Members of the Statistical Methods in Medicine group develop and evaluate novel statistical methods of study design and data analysis for use in the pharmaceutical and medical research community.
This methodological research is often conducted in close collaboration with companies and public sector research institutions, and covers pre-clinical and clinical statistics. Several members of the group form the Medical and Pharmaceutical Statistics Research Unit, about which further information can be found at www.mps-research.com
Our main areas of research are:
This work concerns first-in-man studies of new drugs or combinations of drugs. Past research has considered the design of Phase I oncology trials, where subjects are patients and responses are toxicities, and healthy volunteer studies, where responses are pharmacokinetic and pharmacodynamic assessments. Work is focused on developing novel Bayesian decision procedures for determining the optimal dose to be taken forward for subsequent evaluations.

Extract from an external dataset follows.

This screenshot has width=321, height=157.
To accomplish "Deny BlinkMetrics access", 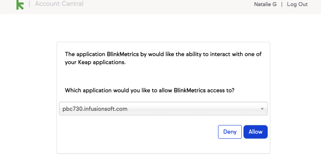I will tap(230, 132).
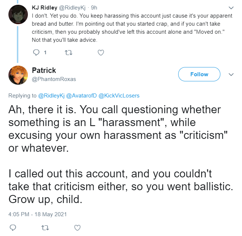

This line of research mainly concerns non-compartmental estimation of pharmacokinetic parameters such as the area under the concentration versus time curve for sparse sampling schemes.

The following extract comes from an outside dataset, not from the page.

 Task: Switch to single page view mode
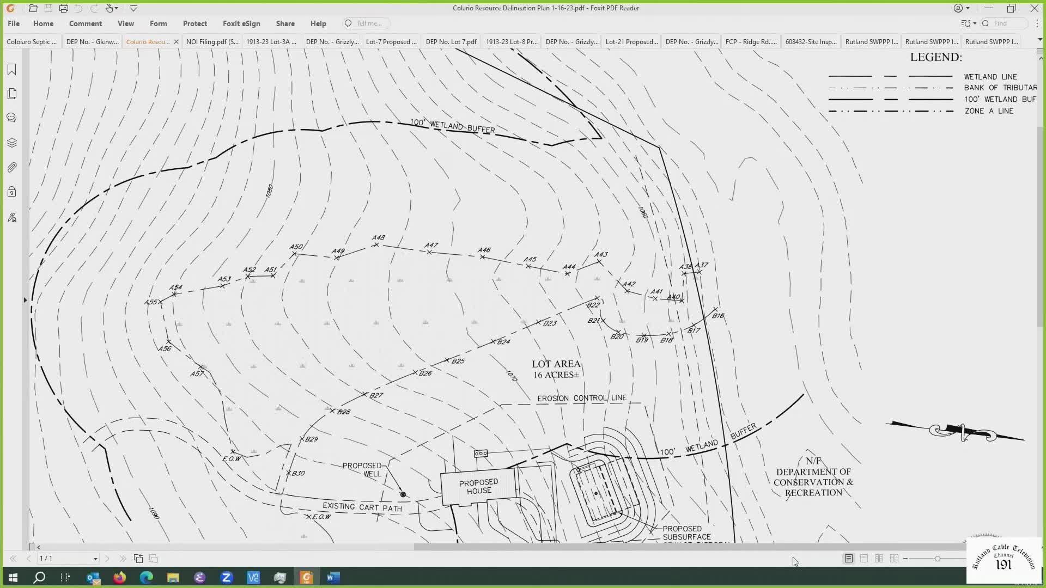coord(849,559)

Adaptive designs for clinical trials
Our research in this area focuses on multiple testing procedures that ensure control of the proportion of false positive findings. Additional work is looking at estimation at the end of such studies as well as simultaneous confidence intervals.
Strategies for research prioritisation in children
Decision frameworks that assess the need for separate studies in children are developed. Additional work looks at developing Bayesian designs for trials in rare diseases as well as procedures that formally incorporate relevant existing information when determining the optimal dose of a medicine for use in children.